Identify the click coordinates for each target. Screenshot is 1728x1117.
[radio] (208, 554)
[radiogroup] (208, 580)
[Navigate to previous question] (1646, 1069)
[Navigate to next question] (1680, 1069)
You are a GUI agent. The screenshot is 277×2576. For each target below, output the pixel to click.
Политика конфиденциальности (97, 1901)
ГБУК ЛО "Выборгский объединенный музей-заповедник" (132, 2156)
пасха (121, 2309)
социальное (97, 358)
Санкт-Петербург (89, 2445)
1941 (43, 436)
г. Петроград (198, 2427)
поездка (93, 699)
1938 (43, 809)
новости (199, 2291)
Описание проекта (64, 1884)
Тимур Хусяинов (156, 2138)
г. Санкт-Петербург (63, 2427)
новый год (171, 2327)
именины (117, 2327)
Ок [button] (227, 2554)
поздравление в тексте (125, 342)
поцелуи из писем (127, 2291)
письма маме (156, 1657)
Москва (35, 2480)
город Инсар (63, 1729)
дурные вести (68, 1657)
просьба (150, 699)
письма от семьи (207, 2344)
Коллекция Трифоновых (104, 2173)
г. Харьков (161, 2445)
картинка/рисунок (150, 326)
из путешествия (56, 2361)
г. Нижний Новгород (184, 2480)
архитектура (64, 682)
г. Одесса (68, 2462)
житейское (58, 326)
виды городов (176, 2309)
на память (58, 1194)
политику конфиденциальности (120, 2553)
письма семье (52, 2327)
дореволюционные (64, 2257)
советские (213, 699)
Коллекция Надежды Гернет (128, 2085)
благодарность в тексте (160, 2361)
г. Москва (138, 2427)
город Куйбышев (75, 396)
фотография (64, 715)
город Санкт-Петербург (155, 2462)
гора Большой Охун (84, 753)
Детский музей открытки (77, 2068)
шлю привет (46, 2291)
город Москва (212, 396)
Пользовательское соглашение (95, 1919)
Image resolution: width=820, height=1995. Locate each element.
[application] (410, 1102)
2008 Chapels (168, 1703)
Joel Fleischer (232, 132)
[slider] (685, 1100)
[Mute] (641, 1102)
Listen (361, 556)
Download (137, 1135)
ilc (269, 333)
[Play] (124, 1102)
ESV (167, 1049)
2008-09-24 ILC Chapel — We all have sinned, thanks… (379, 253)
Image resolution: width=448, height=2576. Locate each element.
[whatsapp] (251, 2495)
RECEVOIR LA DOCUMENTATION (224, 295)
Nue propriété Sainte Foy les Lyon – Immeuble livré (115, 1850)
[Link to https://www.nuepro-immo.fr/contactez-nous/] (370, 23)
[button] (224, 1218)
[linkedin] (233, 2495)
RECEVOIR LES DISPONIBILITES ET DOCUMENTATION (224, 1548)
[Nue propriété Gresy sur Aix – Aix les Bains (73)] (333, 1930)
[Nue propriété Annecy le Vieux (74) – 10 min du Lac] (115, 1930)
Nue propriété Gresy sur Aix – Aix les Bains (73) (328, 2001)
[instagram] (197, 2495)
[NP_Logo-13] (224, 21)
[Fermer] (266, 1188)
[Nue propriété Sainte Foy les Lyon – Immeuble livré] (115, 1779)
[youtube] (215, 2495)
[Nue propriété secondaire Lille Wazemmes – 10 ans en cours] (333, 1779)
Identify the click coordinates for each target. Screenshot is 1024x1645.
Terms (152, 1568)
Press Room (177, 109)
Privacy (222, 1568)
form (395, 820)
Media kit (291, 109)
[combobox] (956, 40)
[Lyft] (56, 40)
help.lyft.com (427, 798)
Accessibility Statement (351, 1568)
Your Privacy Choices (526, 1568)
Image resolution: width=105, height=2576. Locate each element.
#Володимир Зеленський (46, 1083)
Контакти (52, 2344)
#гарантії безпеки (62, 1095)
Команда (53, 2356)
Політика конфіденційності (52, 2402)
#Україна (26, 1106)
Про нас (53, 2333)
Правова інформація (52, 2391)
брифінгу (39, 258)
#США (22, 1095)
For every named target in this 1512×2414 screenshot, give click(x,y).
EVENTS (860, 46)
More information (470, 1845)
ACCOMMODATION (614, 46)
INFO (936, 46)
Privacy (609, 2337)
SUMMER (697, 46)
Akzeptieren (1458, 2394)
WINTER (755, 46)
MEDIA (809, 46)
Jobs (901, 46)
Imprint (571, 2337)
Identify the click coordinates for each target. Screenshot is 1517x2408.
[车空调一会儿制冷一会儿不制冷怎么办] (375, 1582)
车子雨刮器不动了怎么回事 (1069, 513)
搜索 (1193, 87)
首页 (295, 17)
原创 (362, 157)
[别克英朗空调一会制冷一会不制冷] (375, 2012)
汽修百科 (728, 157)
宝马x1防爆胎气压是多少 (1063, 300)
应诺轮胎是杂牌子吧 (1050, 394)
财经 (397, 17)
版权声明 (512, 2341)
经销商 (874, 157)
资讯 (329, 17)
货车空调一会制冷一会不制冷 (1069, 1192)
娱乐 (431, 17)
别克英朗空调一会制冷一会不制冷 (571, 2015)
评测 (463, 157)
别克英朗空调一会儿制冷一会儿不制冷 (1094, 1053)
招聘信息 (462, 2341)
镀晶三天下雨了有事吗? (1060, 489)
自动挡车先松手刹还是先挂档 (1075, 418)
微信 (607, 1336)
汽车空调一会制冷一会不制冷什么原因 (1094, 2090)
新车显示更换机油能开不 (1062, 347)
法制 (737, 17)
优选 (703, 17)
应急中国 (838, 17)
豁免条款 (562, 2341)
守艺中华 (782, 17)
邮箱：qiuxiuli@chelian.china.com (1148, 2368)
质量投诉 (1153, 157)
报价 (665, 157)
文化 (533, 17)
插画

# # #

In this exercise, repeat all entries exactly.

§ FINAL ANSWER:
Identify the click coordinates for each target. Screenshot is 1728x1117.
[radio] (208, 554)
[radiogroup] (208, 580)
[Navigate to previous question] (1646, 1069)
[Navigate to next question] (1680, 1069)
You are a GUI agent. The screenshot is 277×2576. For each target below, output the pixel to click.
Политика конфиденциальности (97, 1901)
ГБУК ЛО "Выборгский объединенный музей-заповедник" (132, 2156)
пасха (121, 2309)
социальное (97, 358)
Санкт-Петербург (89, 2445)
1941 (43, 436)
г. Петроград (198, 2427)
поездка (93, 699)
1938 (43, 809)
новости (199, 2291)
Описание проекта (64, 1884)
Тимур Хусяинов (156, 2138)
г. Санкт-Петербург (63, 2427)
новый год (171, 2327)
именины (117, 2327)
Ок [button] (227, 2554)
поздравление в тексте (125, 342)
поцелуи из писем (127, 2291)
письма маме (156, 1657)
Москва (35, 2480)
город Инсар (63, 1729)
дурные вести (68, 1657)
просьба (150, 699)
письма от семьи (207, 2344)
Коллекция Трифоновых (104, 2173)
г. Харьков (161, 2445)
картинка/рисунок (150, 326)
из путешествия (56, 2361)
г. Нижний Новгород (184, 2480)
архитектура (64, 682)
г. Одесса (68, 2462)
житейское (58, 326)
виды городов (176, 2309)
на память (58, 1194)
политику конфиденциальности (120, 2553)
письма семье (52, 2327)
дореволюционные (64, 2257)
советские (213, 699)
Коллекция Надежды Гернет (128, 2085)
благодарность в тексте (160, 2361)
г. Москва (138, 2427)
город Куйбышев (75, 396)
фотография (64, 715)
город Санкт-Петербург (155, 2462)
гора Большой Охун (84, 753)
Детский музей открытки (77, 2068)
шлю привет (46, 2291)
город Москва (212, 396)
Пользовательское соглашение (95, 1919)
Image resolution: width=820, height=1995. Locate each element.
[application] (410, 1102)
2008 Chapels (168, 1703)
Joel Fleischer (232, 132)
[slider] (685, 1100)
[Mute] (641, 1102)
Listen (361, 556)
Download (137, 1135)
ilc (269, 333)
[Play] (124, 1102)
ESV (167, 1049)
2008-09-24 ILC Chapel — We all have sinned, thanks… (379, 253)
Image resolution: width=448, height=2576. Locate each element.
[whatsapp] (251, 2495)
RECEVOIR LA DOCUMENTATION (224, 295)
Nue propriété Sainte Foy les Lyon – Immeuble livré (115, 1850)
[Link to https://www.nuepro-immo.fr/contactez-nous/] (370, 23)
[button] (224, 1218)
[linkedin] (233, 2495)
RECEVOIR LES DISPONIBILITES ET DOCUMENTATION (224, 1548)
[Nue propriété Gresy sur Aix – Aix les Bains (73)] (333, 1930)
[Nue propriété Annecy le Vieux (74) – 10 min du Lac] (115, 1930)
Nue propriété Gresy sur Aix – Aix les Bains (73) (328, 2001)
[instagram] (197, 2495)
[NP_Logo-13] (224, 21)
[Fermer] (266, 1188)
[Nue propriété Sainte Foy les Lyon – Immeuble livré] (115, 1779)
[youtube] (215, 2495)
[Nue propriété secondaire Lille Wazemmes – 10 ans en cours] (333, 1779)
Identify the click coordinates for each target. Screenshot is 1024x1645.
Terms (152, 1568)
Press Room (177, 109)
Privacy (222, 1568)
form (395, 820)
Media kit (291, 109)
[combobox] (956, 40)
[Lyft] (56, 40)
help.lyft.com (427, 798)
Accessibility Statement (351, 1568)
Your Privacy Choices (526, 1568)
Image resolution: width=105, height=2576. Locate each element.
#Володимир Зеленський (46, 1083)
Контакти (52, 2344)
#гарантії безпеки (62, 1095)
Команда (53, 2356)
Політика конфіденційності (52, 2402)
#Україна (26, 1106)
Про нас (53, 2333)
Правова інформація (52, 2391)
брифінгу (39, 258)
#США (22, 1095)
For every named target in this 1512×2414 screenshot, give click(x,y).
EVENTS (860, 46)
More information (470, 1845)
ACCOMMODATION (614, 46)
INFO (936, 46)
Privacy (609, 2337)
SUMMER (697, 46)
Akzeptieren (1458, 2394)
WINTER (755, 46)
MEDIA (809, 46)
Jobs (901, 46)
Imprint (571, 2337)
Identify the click coordinates for each target. Screenshot is 1517x2408.
[车空调一会儿制冷一会儿不制冷怎么办] (375, 1582)
车子雨刮器不动了怎么回事 (1069, 513)
搜索 (1193, 87)
首页 (295, 17)
原创 (362, 157)
[别克英朗空调一会制冷一会不制冷] (375, 2012)
汽修百科 (728, 157)
宝马x1防爆胎气压是多少 (1063, 300)
应诺轮胎是杂牌子吧 (1050, 394)
财经 (397, 17)
版权声明 (512, 2341)
经销商 (874, 157)
资讯 (329, 17)
货车空调一会制冷一会不制冷 (1069, 1192)
娱乐 (431, 17)
别克英朗空调一会制冷一会不制冷 (571, 2015)
评测 (463, 157)
别克英朗空调一会儿制冷一会儿不制冷 (1094, 1053)
招聘信息 (462, 2341)
镀晶三天下雨了有事吗? (1060, 489)
自动挡车先松手刹还是先挂档 (1075, 418)
微信 (607, 1336)
汽车空调一会制冷一会不制冷什么原因 (1094, 2090)
新车显示更换机油能开不 (1062, 347)
法制 (737, 17)
优选 (703, 17)
应急中国 (838, 17)
豁免条款 (562, 2341)
守艺中华 (782, 17)
邮箱：qiuxiuli@chelian.china.com (1148, 2368)
质量投诉 (1153, 157)
报价 (665, 157)
文化 (533, 17)
插画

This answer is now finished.